At the same time, a strong housing market means that homeowners, contractors, and builders are spending more on home improvements and buying the raw materials that make those new and improved homes possible. That, in turn, drives up the prices of those raw materials, such as steel, lumber, and oil, which can lead to more inflation.

5. The Government Implements Expansionary Fiscal Policies
The federal government will occasionally try to jumpstart economic growth with new policies. These expansionary fiscal policies often seek to increase the amount of discretionary income that businesses and consumers have to spend.

Often, these policies take the form of reduced taxes with the belief that businesses will spend it on employee compensation and new hiring.
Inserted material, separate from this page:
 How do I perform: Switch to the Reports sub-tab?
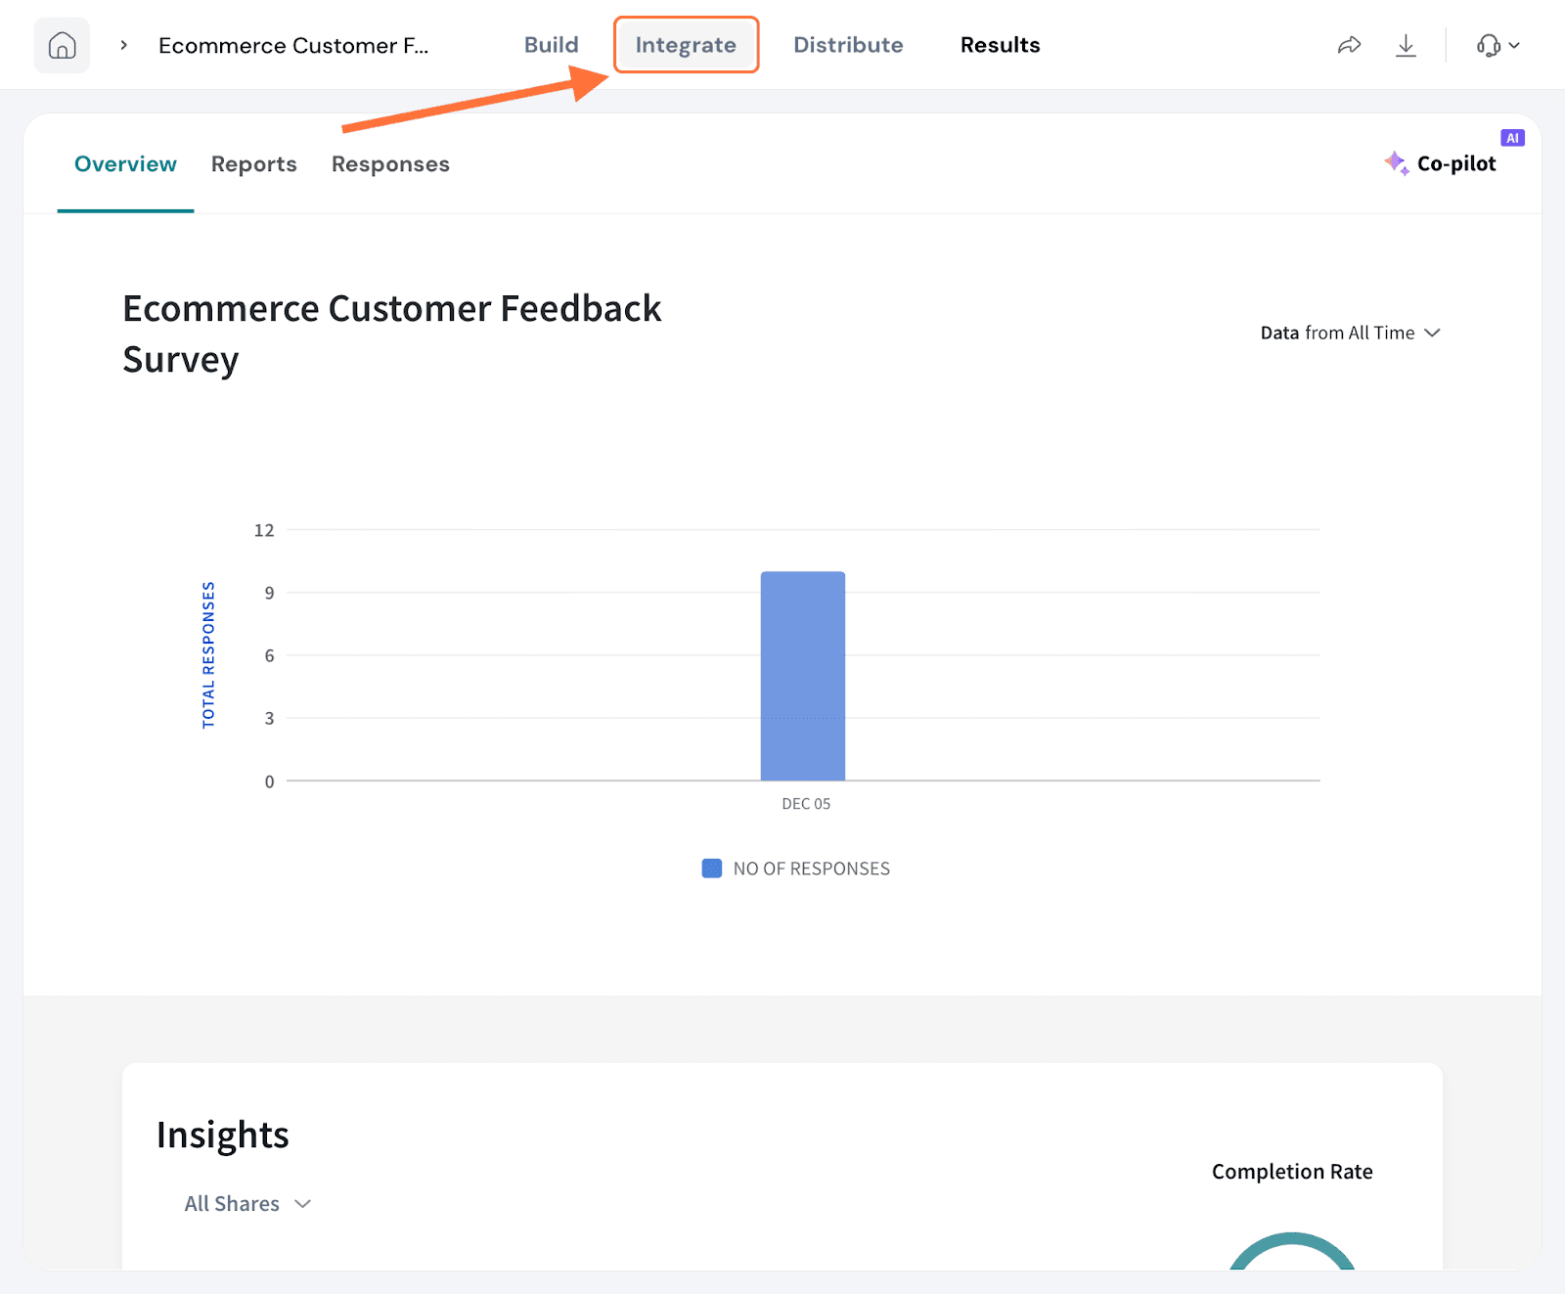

That will allow more consumers to spend on goods and services.

Other times, those policies consist of massive infrastructure projects, which can increase the demand for goods and services. The increase of overall liquidity due to central bank monetary policy is also considered an expansionary policy.

6. New Regulations Increase Costs
While a shortage of an essential commodity, like oil, can cause inflation, so can an increase in costs related to a commodity suddenly becoming more expensive because of government regulations.

Sometimes new tariffs can increase the costs of imported goods, which can lead to inflation. At the same time, new regulations that make a particular commodity or service more expensive or time-consuming to obtain can also increase the costs to consumers, leading to inflation

7. The Exchange Rate Changes
The value of the U.S. dollar concerning all other foreign currencies is constantly in flux. If the dollar goes down, then imported commodities and consumer goods get more expensive. But it also makes goods exported from the U.S. cheaper abroad, which can be a boost for the economy.